Exercise instructions ▸ The expected answer is a single number, namely how many lines in the data below hold the word "Calls".

====================

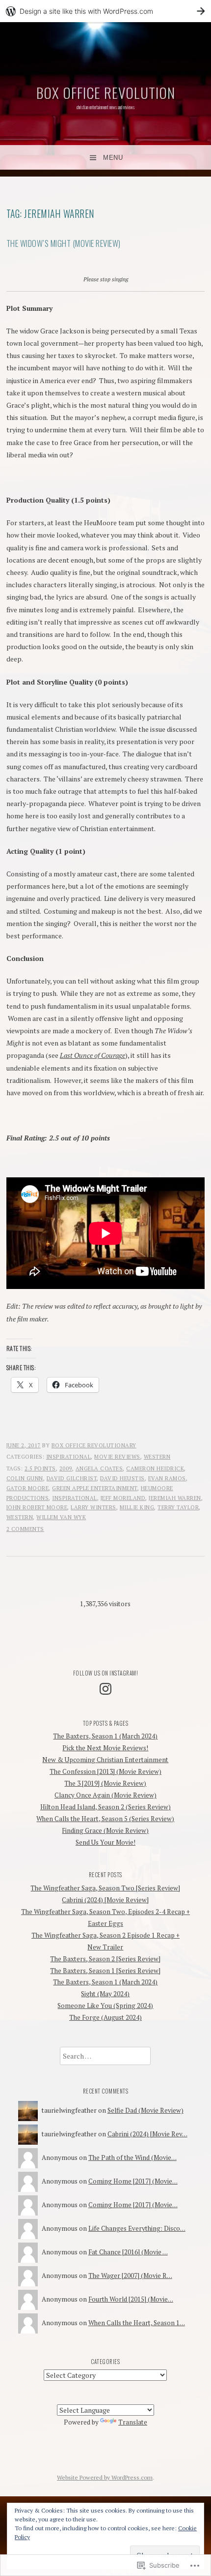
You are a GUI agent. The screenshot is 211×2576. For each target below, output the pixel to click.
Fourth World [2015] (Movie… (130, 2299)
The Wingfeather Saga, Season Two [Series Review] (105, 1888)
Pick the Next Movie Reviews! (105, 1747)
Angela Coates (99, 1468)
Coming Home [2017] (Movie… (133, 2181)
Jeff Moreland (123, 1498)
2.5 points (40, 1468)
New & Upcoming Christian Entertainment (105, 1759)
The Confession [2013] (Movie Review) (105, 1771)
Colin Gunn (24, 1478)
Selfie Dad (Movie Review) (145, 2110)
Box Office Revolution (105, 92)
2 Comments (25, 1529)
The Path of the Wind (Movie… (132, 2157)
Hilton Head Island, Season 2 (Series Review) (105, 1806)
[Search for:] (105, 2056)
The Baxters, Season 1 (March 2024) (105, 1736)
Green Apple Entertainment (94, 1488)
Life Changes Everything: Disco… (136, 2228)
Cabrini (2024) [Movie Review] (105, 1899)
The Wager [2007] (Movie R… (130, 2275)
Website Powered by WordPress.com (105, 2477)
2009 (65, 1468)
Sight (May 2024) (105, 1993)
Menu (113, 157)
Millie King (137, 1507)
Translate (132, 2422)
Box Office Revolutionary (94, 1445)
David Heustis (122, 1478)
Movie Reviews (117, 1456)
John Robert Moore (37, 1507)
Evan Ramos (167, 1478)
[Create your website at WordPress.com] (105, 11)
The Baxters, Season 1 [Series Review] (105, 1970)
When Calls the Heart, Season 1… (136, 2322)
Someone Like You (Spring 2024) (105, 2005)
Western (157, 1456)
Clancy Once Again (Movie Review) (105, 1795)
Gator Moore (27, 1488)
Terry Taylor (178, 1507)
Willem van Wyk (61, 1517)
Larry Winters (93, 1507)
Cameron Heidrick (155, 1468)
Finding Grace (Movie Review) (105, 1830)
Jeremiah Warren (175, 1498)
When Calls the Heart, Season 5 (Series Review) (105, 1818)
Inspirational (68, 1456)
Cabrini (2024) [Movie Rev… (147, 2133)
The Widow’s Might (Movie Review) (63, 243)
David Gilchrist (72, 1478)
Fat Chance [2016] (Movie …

====================

Solution to the exercise ▸ 2